-- Directions --
Below are some records; output exactly the lines from the line with "Suchen (1066, 59)" to the line with "Registrieren (1135, 59)", both ends kept, and nothing more.

-- Source records --
▬▬▬▬▬▬▬▬▬▬
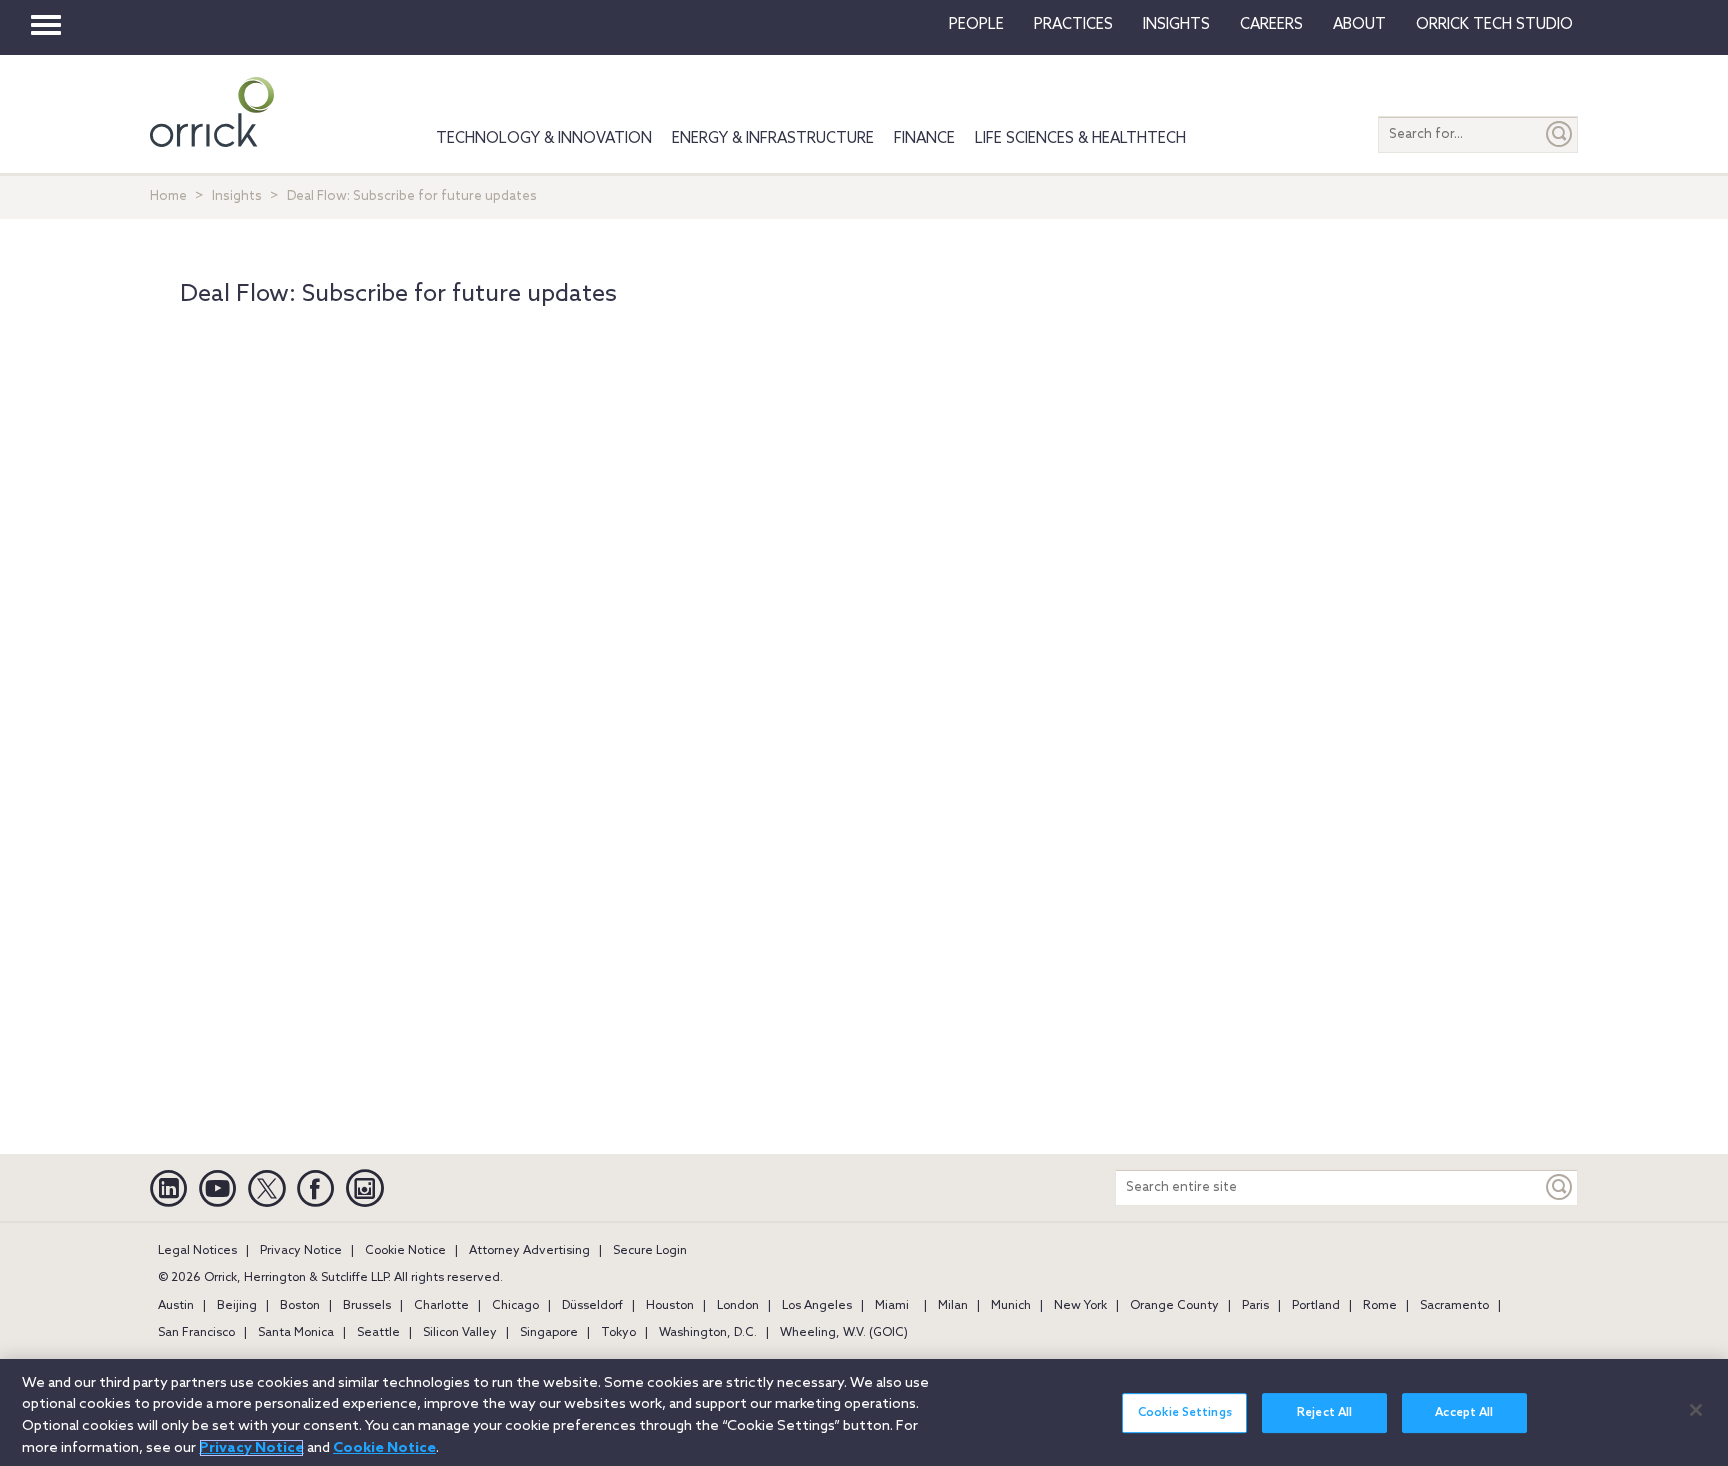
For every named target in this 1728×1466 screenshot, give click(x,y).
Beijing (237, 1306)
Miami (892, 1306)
▬▬▬▬▬▬▬▬▬▬
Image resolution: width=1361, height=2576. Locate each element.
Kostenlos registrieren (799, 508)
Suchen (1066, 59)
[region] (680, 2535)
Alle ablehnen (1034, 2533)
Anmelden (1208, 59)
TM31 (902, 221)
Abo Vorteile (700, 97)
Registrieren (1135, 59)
▬▬▬▬▬▬▬▬▬▬
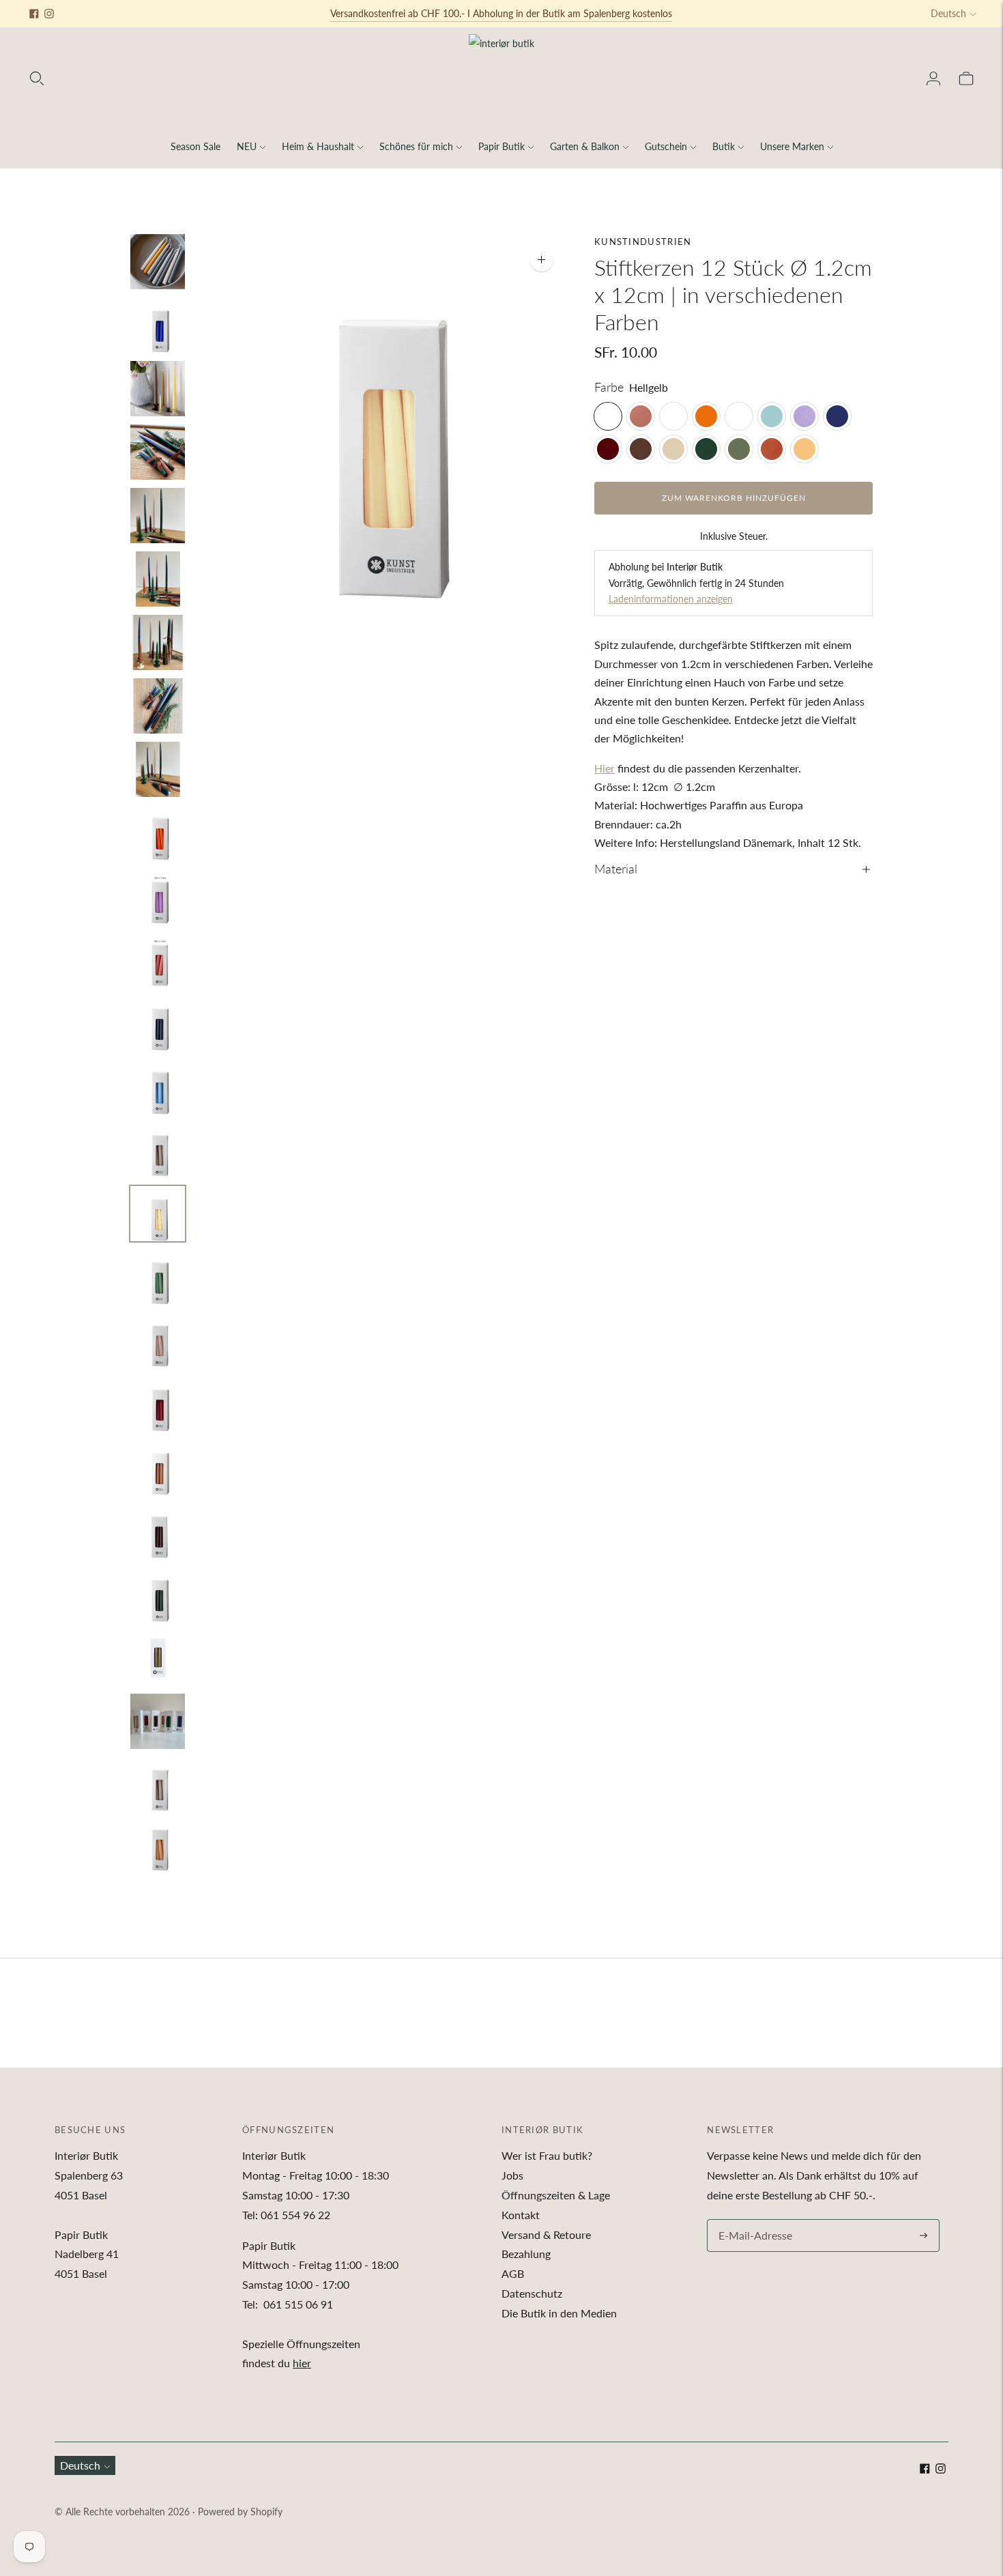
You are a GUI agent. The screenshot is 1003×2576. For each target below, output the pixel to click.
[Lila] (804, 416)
▬▬▬▬▬▬▬▬▬▬
-- Response to the exercise --
Suchen (1066, 59)
[region] (680, 2535)
Alle ablehnen (1034, 2533)
Anmelden (1208, 59)
TM31 (902, 221)
Abo Vorteile (700, 97)
Registrieren (1135, 59)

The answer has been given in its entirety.